- _Text segment_
We love this. We do this because it’s our heart’s passion. But at the end of the day, we want the respect and the recognition of our peers, and that’s one of the ways. And so I feel like putting things on the vision board, as cringe as it is, it is this sort of tongue-in-cheek, playful reminder.
What do you think changed for you that made you able to do that?
Girl, therapy! 20 years. I’ve been grinding.
20 years.
But I was such a people pleaser. I was such a people pleaser. So much so — I can’t believe I’m telling you this story.
I was a vegetarian for 12 years. But there was a moment where I ate meat, and it was because I didn’t have the courage to tell my best friend at the time. Her mother made chicken enchiladas when I came to visit.
And so I sat there, and I was just like, I guess I’m going to eat this. And I ate it. Got real, real sick because it had been a long time since I’d eaten meat. That’s how much of a people pleaser I was.
You’re just sitting there, the plate of poultry that you haven’t ingested in years in front of you. And you’re like, I will put this in. Wow! OK.

- _Work to complete_
Continue the interview about people pleasing, picking up right after "Wow! OK."

- _Data under study_
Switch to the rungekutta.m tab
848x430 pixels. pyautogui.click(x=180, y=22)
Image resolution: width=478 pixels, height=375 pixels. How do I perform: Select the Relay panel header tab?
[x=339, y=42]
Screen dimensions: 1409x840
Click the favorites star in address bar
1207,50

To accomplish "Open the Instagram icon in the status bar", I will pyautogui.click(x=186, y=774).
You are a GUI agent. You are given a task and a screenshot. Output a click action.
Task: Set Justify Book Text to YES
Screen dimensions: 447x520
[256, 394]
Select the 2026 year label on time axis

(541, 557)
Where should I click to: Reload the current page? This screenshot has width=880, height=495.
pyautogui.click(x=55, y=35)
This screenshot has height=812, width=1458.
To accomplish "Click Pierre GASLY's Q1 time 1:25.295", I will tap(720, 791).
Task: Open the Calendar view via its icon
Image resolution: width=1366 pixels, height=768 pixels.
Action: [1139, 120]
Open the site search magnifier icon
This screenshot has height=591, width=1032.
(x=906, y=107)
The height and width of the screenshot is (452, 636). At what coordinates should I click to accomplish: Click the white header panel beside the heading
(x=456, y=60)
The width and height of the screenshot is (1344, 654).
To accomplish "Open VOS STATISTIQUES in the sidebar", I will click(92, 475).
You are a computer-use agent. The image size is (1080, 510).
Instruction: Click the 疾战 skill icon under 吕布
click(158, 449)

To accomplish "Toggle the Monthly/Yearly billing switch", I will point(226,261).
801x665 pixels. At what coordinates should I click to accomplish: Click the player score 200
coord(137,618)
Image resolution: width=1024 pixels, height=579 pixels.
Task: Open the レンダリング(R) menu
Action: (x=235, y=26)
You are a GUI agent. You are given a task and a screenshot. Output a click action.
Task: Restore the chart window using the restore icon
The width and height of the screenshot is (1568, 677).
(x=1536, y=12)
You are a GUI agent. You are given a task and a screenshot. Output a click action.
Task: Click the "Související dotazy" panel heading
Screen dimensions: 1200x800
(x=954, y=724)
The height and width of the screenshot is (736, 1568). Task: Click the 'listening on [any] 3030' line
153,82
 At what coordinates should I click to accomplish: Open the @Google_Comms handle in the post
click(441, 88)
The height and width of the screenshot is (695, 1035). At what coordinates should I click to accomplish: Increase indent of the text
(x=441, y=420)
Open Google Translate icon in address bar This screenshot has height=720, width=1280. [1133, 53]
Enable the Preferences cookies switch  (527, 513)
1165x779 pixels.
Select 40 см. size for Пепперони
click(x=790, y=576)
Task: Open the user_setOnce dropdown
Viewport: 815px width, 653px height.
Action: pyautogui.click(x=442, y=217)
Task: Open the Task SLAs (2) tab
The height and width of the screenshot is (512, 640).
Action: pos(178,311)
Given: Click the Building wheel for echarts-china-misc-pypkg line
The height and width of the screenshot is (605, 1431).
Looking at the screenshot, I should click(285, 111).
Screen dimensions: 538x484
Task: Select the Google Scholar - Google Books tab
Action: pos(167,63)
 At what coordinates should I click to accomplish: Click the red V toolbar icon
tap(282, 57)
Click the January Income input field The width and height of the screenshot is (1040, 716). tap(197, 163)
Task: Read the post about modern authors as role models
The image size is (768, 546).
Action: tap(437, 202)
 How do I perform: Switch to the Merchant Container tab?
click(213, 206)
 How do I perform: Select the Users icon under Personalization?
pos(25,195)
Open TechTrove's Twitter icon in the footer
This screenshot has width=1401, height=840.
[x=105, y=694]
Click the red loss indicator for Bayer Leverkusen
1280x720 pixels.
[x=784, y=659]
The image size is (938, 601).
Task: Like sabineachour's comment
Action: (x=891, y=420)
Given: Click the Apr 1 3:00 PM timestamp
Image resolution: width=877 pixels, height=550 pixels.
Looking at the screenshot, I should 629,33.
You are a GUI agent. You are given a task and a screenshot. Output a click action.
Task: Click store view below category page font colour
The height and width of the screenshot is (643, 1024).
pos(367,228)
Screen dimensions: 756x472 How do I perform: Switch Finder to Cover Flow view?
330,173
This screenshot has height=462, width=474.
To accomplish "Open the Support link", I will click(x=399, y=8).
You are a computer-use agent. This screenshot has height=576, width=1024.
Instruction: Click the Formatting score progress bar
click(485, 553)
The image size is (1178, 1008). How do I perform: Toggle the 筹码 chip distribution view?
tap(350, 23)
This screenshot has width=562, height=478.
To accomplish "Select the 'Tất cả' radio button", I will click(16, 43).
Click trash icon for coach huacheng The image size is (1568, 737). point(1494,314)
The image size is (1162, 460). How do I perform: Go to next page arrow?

- _Answer to the exercise_
That’s a peak unable to speak my needs.
That is tough. Real physical implications to that one, too.
Exactly.
That’s rough.
That was pre-therapy. So now I’m no longer making concessions. I’m articulating my needs and saying my dreams out loud.
I’ve actually read in an interview with you that you call yourself a recovering people pleaser. You’re saying it’s therapy, but I want to get a little more specific, just because I actually think it’s very apt to the “Modern Love” essay you’re going to read. How did you recover from that tendency? How did you center yourself and your needs?
Well, I think for me, instead of deriving value from another person and their pleasure, I centered myself. I became the main character of my life. And it’s that main character energy that I just never had.
And it’s also consequence, because I’m consuming television in which thick Black women were never centered. And so it was walking through the world not thinking that I should put myself first. And so it’s a perspective shift.
And at the direction of my therapist, she encouraged me to follow some fatty baddies on Instagram to diversify my perspective. Because I think so often I’m inundated with straight-sized women, and subconsciously that plays on my value. And so I started cutting the ones that were lingerie models and doing boudoir pictures, and I put them on my vision board.
I love that.
Because I just wanted to lean into the sexy and wanted-ness of those images. And so much of what therapy is, it’s giving you tools. But you have to decide whether or not you pick them up, right?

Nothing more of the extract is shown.